Corporate Agribusiness Proposes Regulating Itself
Instead of Stricter Governmental Food Safety Oversight
CORNUCOPIA, WI: USDA hearings begin this week on a proposal that would authorize the development of production and handling regulations for a long list of fresh vegetables, primarily leafy greens. The first of seven national hearings starts Tuesday, September 22 in Monterey, California, and then will shift to other locations across the country.
The proposed marketing agreement would allow leafy green handlers to attach a USDA-backed "food safety seal" to lettuce, spinach, cabbage and other vegetables while prohibiting most organic and local farmers selling through farmers markets, CSAs, roadside stands, and those selling directly to retailers from using the same seal.
The plan, hatched and promoted by some of the nation's largest corporate agribusinesses that distribute vegetables, is similar to a controversial California agreement that was put into place after spinach, contaminated with E. coli bacteria, sickened 199 people in 26 states and left three dead in September, 2006.
"This proposed food safety agreement will do nothing to tackle the root cause of the food safety problem, which is, in most cases, manure from confined animal feeding operations that is tainted with disease causing pathogenic bacteria," said Will Fantle, of the Wisconsin-based farm policy group, The Cornucopia Institute.
Industry proponents pushing this will be hard pressed to demonstrate that their proposal will actually prevent food borne illness. Just days ago, on September 18, Ippolito International, a signatory to the California Leafy Greens Marketing Agreement, recalled 1,715 cartons of spinach due to salmonella contamination.
But the proposed safety standards, which have been described as a "corporate-backed marketing ploy," may give agribusinesses using the new food safety seal a boost and lead many consumers to assume that vegetables from industrial-scale monoculture farms, primarily in California, are safer than the leafy greens available from local growers around the country. And that has some farmers worried.
"I am concerned that organic, and small and medium sized local growers like myself, will become marketplace 'second-class citizens' in the eyes of some consumers, by implying that my produce is less safe -- when the very opposite is likely to be true," said Tom Willey, a certified organic vegetable grower from Madera, CA.
In fact, the produce most likely to be implicated in foodborne illness outbreaks are the bags of leafy greens on supermarket shelves rather than organic produce bought directly from a farmer or when distributed to a local co-op or specialty retailer.
In addition, farmers who want to sell to handlers using the new food safety seal will likely have to implement costly record-keeping and testing protocols on their acreage. This is economically unfeasible for many small growers.

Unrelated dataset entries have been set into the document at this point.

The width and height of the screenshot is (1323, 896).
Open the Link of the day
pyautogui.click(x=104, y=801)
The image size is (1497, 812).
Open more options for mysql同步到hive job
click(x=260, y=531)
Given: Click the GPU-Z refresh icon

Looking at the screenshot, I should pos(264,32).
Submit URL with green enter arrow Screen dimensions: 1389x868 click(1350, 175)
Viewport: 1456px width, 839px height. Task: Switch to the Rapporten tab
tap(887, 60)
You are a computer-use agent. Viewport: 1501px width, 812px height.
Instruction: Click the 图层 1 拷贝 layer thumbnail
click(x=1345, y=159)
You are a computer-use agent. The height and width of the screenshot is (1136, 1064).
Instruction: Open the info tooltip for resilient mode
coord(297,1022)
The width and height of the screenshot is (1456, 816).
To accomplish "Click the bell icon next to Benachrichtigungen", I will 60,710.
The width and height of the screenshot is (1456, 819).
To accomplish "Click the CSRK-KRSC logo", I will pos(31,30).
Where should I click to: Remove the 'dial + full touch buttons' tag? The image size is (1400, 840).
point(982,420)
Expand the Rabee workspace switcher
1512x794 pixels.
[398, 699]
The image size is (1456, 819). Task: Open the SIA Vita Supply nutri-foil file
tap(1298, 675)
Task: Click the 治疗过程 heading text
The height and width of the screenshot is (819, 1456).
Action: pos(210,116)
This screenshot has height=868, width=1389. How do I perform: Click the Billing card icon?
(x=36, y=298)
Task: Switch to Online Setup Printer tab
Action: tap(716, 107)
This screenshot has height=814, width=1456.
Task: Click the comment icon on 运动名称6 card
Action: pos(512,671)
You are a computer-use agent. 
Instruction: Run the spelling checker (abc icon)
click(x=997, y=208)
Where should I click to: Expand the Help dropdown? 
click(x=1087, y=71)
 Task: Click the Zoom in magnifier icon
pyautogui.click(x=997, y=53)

Some farmers may even have to undo decades of conservation and habitat-based improvements -- such as water and shoreland stream buffers -- in the attempt to isolate their crops from wildlife, that have never been proven to be the source of past contamination problems. "Isolating wildlife is a smokescreen deflecting concern away from factory farm livestock production which is demonstrated to create water, air and soil contamination," Fantle added.
The September 18th edition of the New York Times ran a disturbing cover story about widespread contamination of well water in states with high concentrations of industrial-scale livestock facilities. Contaminated water in rural areas, used for irrigation or for washing vegetables, has been implicated in past contamination incidents involving fresh vegetables.
"The Cornucopia Institute agrees that the safety of our food supply is a vitally important issue," said Fantle. "This is precisely why we believe that the USDA should not allow corporate handlers to mix serious food safety concerns with their self-serving marketing interests."